I realize that my ideas may be out there but this is something I want to.  No one can pretty much sway me into doing other projects as these are the ones I want to deeply focus on.

I hope that explaining my projects to all of you will help get my questions finally answered as this has been a long journey for me in trying to find those answers.  Like I said above, these projects will take quite some time especially when I begin working in the next few months, or hopefully, they will be worked on slowly.

Any information that is provided to me will be greatly appreciated!  I look forward to any feedback that is provided...even if I encounter a wild troll  :laugh:

Cheers and thank you for your time in reading this!  :beer:
Title: Re: Beginner's Attempt: Looking For Info to NES Editing and Creating!
Post by: Pikachumanson on April 17, 2013, 03:49:13 pm
Good luck! And trolls are an endangered species here. Bisquit and Optomon are who you wanna talk to about Castlevania 2.
Title: Re: Beginner's Attempt: Looking For Info to NES Editing and Creating!
Post by: Morinis on April 17, 2013, 04:37:14 pm
Okay, that's good to know on the trolling lol!
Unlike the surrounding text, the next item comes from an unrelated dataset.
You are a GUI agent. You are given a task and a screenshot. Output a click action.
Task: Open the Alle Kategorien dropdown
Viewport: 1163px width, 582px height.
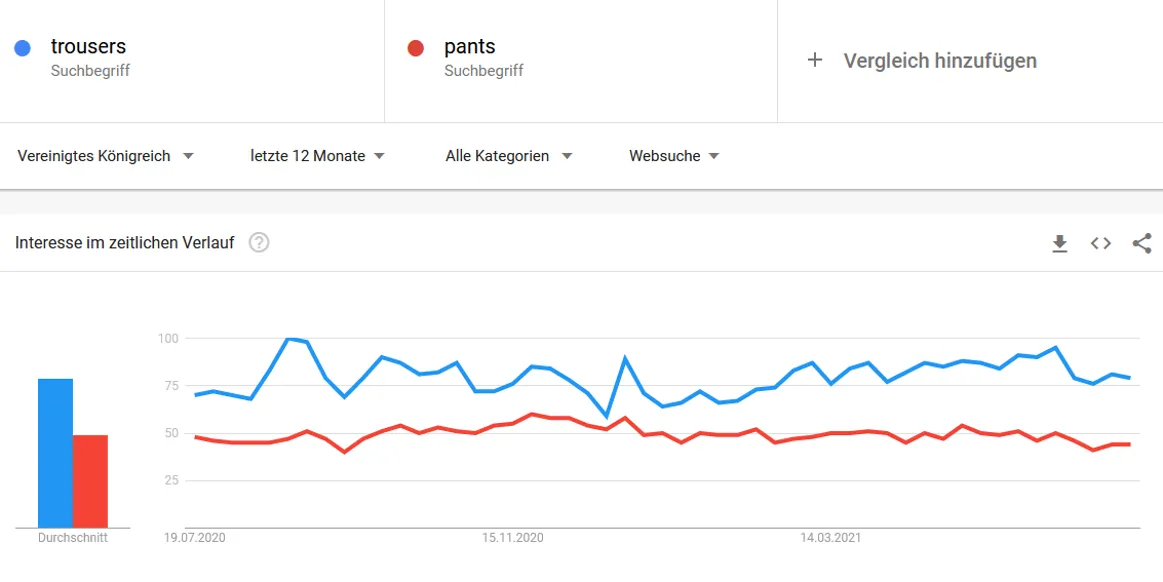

In all honesty, I asked Mr. Optomon twice and not sure if I want to ask him again.  Nothing bad happened, just don't want to keep asking and asking the same individual over and over of "How do you do this?", "Where can I learn this?" or "Can you give me a tutorial?" and all the likes.  I do feel that I need to seek my answers from another individual while he focuses his sights with Pyron!  Do you mean Bisqwit by chance?  If so, I'm currently talking to him about info of how-to and the likes with simple explanations when he has the time.  He was the one that referenced this website to me which I'm very grateful!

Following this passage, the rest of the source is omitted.